Par Algeria-Watch
(…)
Il est surtout nécessaire de présenter M. Ali Haroun, qui n’est pas
seulement un «ancien membre de la direction de la Fédération de France du
FLN», mais aussi, (…) «ancien ministre et ancien membre du Haut
Comité d’État». Ces deux dernières fonctions méritent d’être détaillées
pour rappeler que M. Ali Haroun a fait partie, en tant que civil, du
groupe dit des «janviéristes», principalement composé de généraux
qui ont planifié et réalisé le putsch du 11 janvier 1992 en Algérie.
En
tant que ministre des Droits de l’homme du 18 juin 1991 au 22 février
1992, il porte une lourde responsabilité pour avoir exigé l’ouverture de camps
de détention, ne pas avoir dénoncé la répression et les violations de la loi
par les responsables militaires, politiques et judiciaires ; mais surtout,
pour avoir activement participé à la mise en place d’un État de non-droit en
étant membre du Haut Comité d’État entre le 14 janvier 1992, jour de sa
création, et sa dissolution au 31 janvier 1994.
Ali
Haroun,
Acteur de premier plan de la terreur d’État des années 1990 en Algérie
Passons
rapidement sur la période de juin à décembre 1991, où M. Haroun ne
s’est pas distingué dans sa fonction de ministre des Droits de l’homme, alors
même que de graves entraves à la loi et d’importantes violations des droits de
l’homme étaient le fait d’institutions publiques. Bien au contraire, alors que
des centres d’internement sont créés en catimini en juin 1991 dans le
Sahara pour recevoir les « personnes dont l’activité peut porter atteinte
à l’ordre public » — lors de la première vague de répression contre les
membres et sympathisants du Front islamique du salut (FIS, parti légalisé en
septembre 1989) —, il « déclare que l’ouverture des centres de sûreté
a été exigée et obtenue par le ministère des Droits de l’homme(1) ».
Mais
venons-en aux premières élections législatives pluralistes qu’a connues
l’Algérie depuis son indépendance. Le second tour devait avoir lieu le
16 janvier 1992 et laissait prévoir une victoire écrasante du FIS, puisque
lors du premier tour du 26 décembre, il avait déjà obtenu un peu moins de
la moitié des sièges.
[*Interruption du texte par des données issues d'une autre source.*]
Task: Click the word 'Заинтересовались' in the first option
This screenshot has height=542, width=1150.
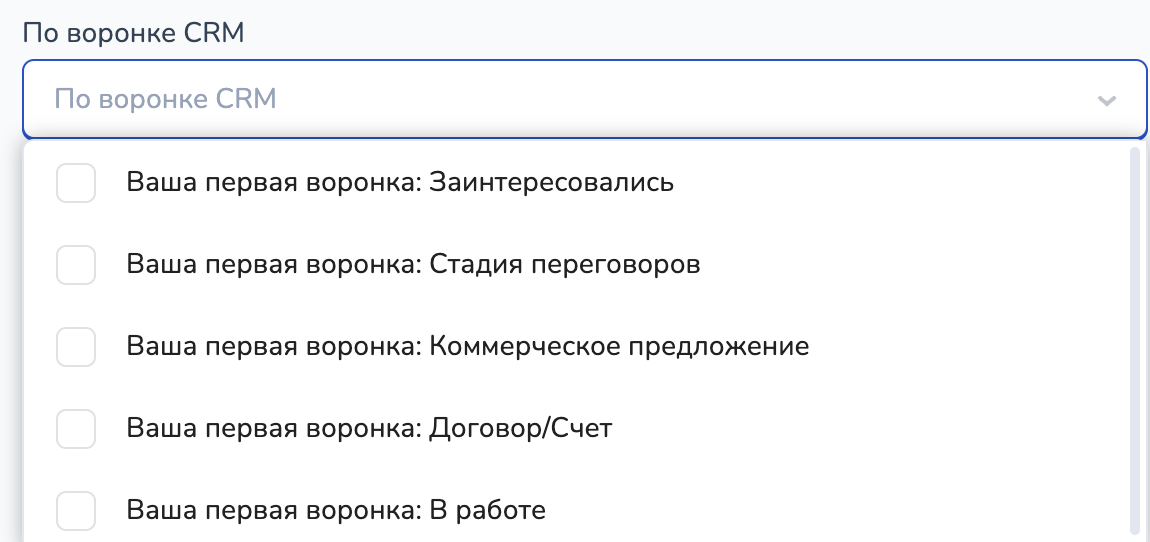Action: pos(551,184)
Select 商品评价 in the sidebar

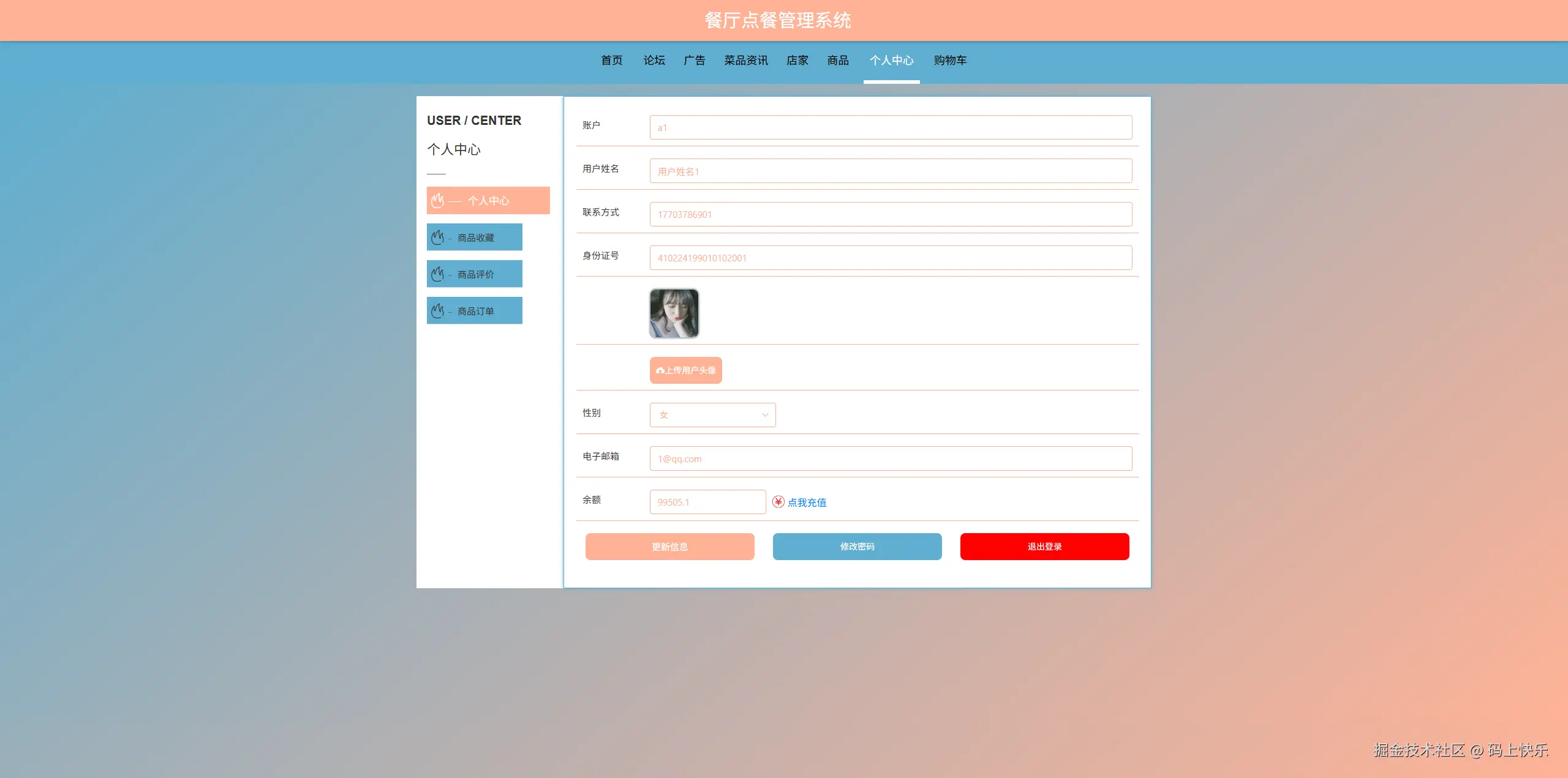pyautogui.click(x=475, y=274)
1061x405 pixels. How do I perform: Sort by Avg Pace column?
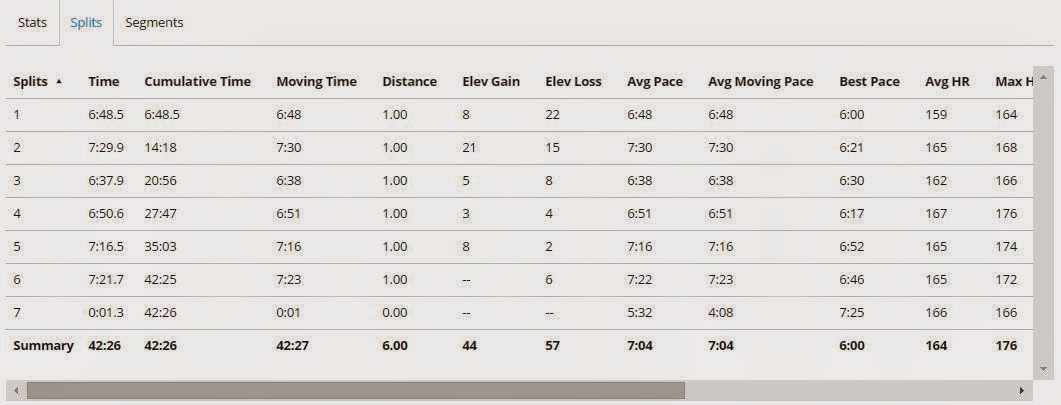coord(655,82)
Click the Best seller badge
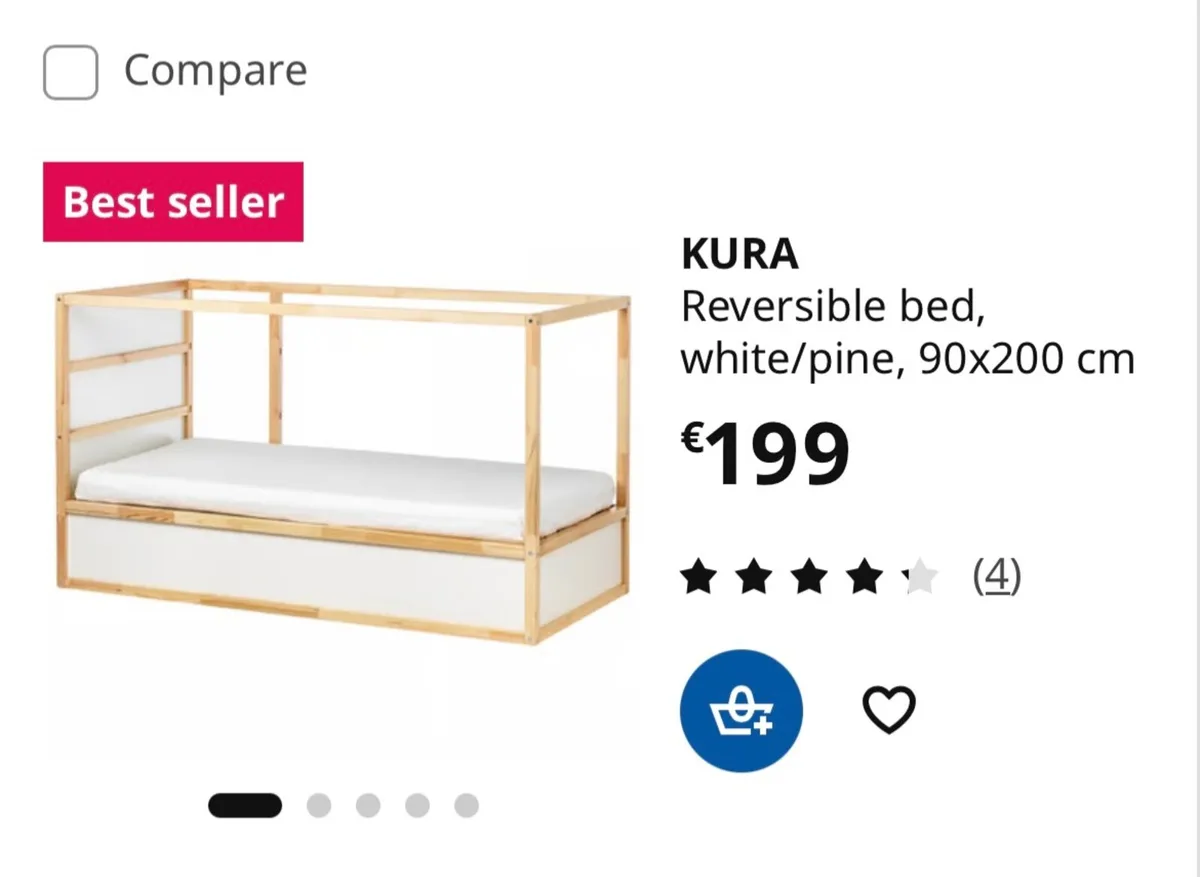Screen dimensions: 1200x877 click(172, 200)
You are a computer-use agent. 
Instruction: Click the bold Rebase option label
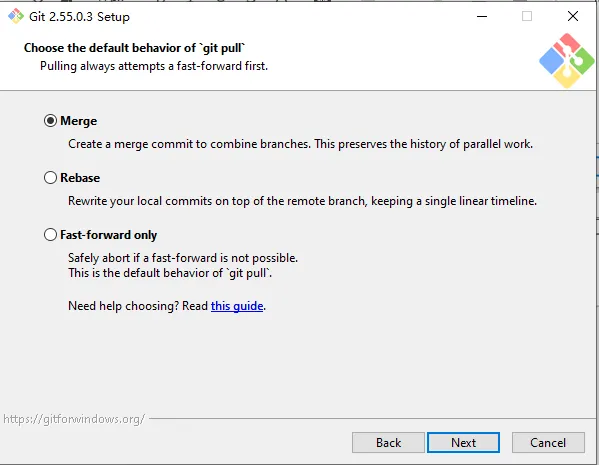coord(80,178)
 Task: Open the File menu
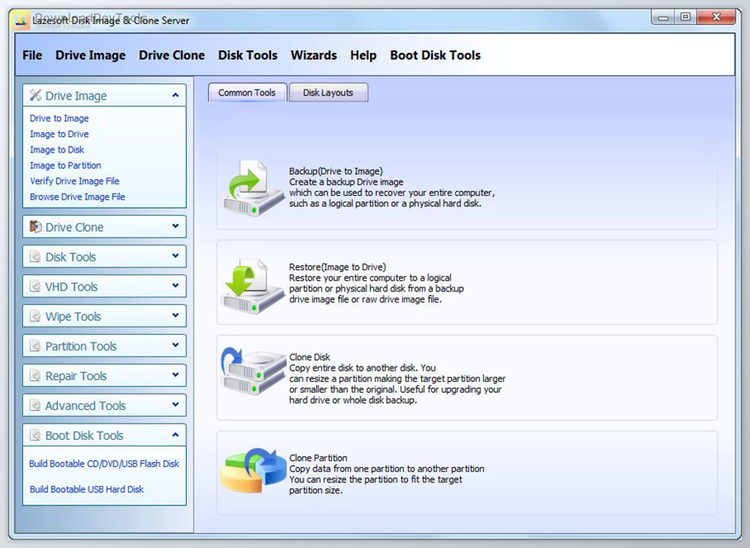coord(32,55)
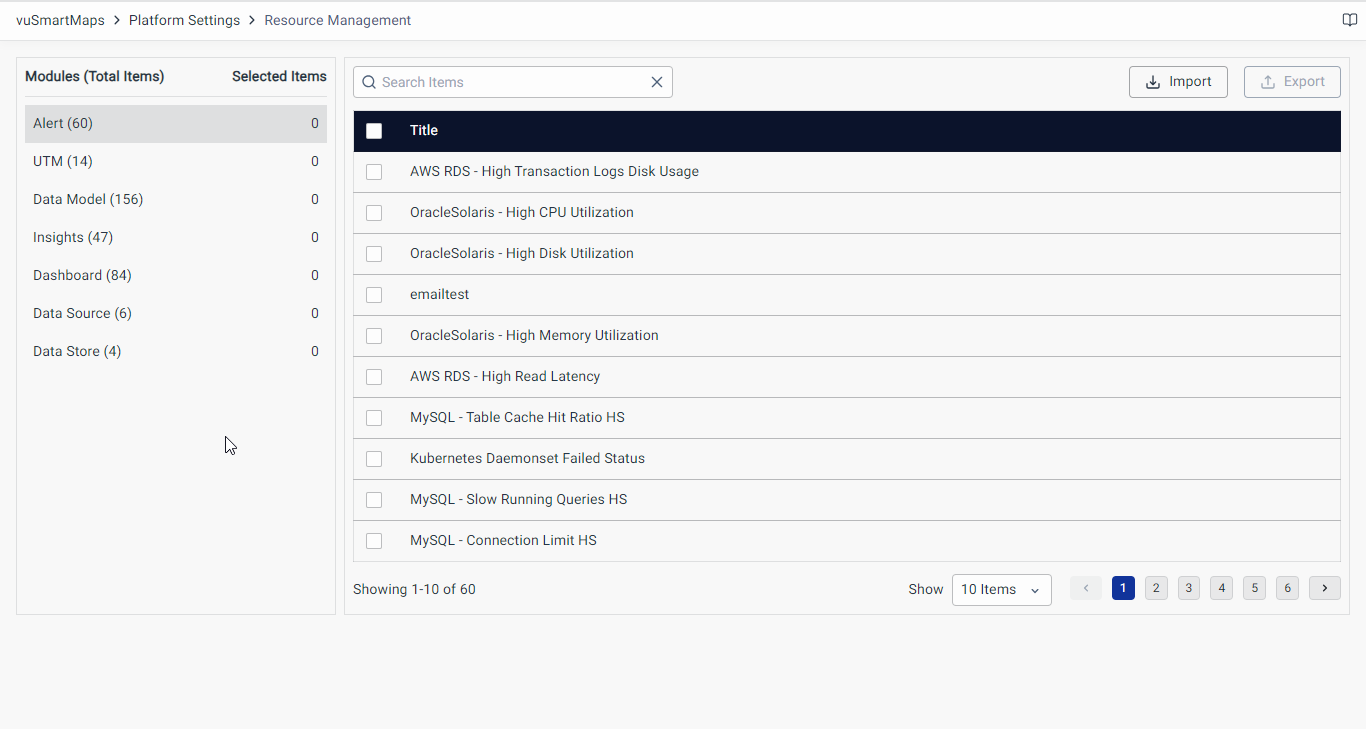Screen dimensions: 1366x729
Task: Navigate to vuSmartMaps breadcrumb link
Action: pos(60,20)
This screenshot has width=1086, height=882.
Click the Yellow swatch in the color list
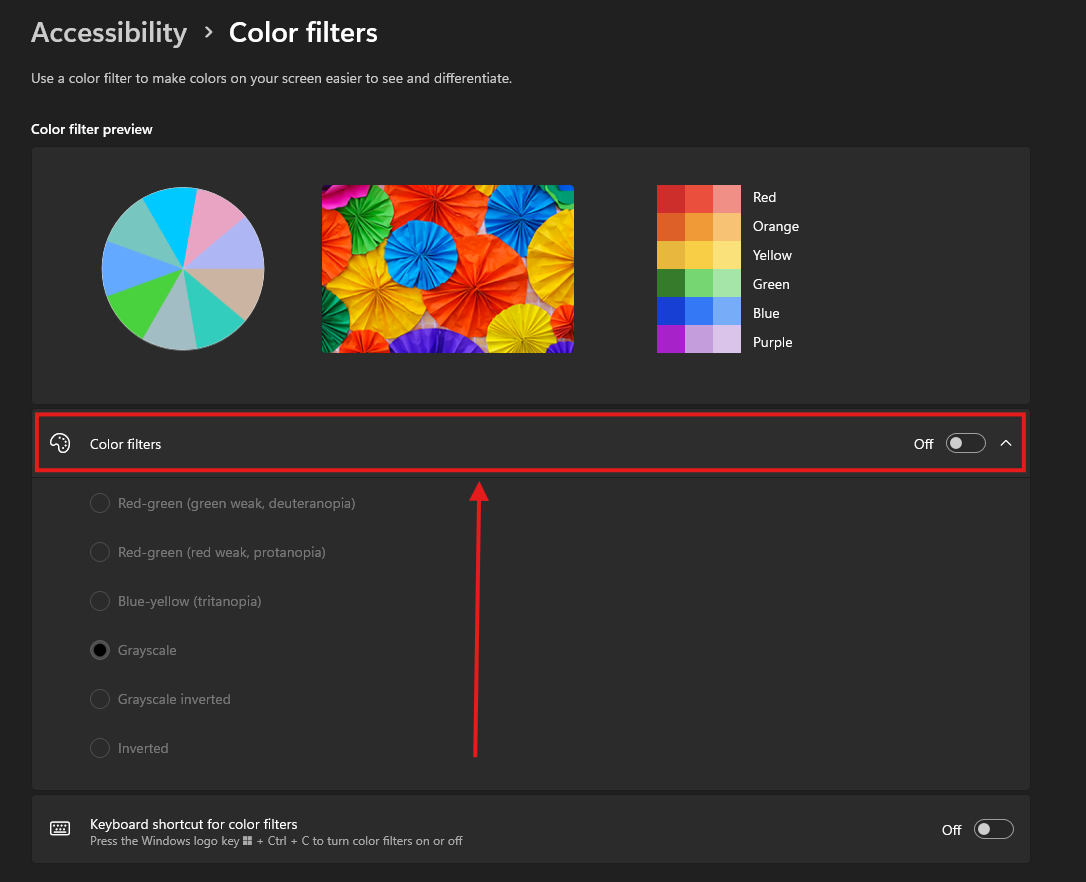point(698,255)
Le ministre de l’Intérieur de l’époque, le général Larbi
Belkheir, avait officiellement confirmé la régularité des résultats électoraux.
Mais très rapidement, ce dernier se concerte avec ses pairs à la tête de l’armée
et de la police politique (le DRS) et ils décident de ne pas autoriser de
second tour.
« Car
la machine infernale, écrivent les journalistes Lounis Aggoun et Jean-Baptiste
Rivoire, est déjà en branle et le coup d’État se prépare dans l’ombre sur deux
fronts, civil et militaire. Le surlendemain du scrutin, une “cellule de crise”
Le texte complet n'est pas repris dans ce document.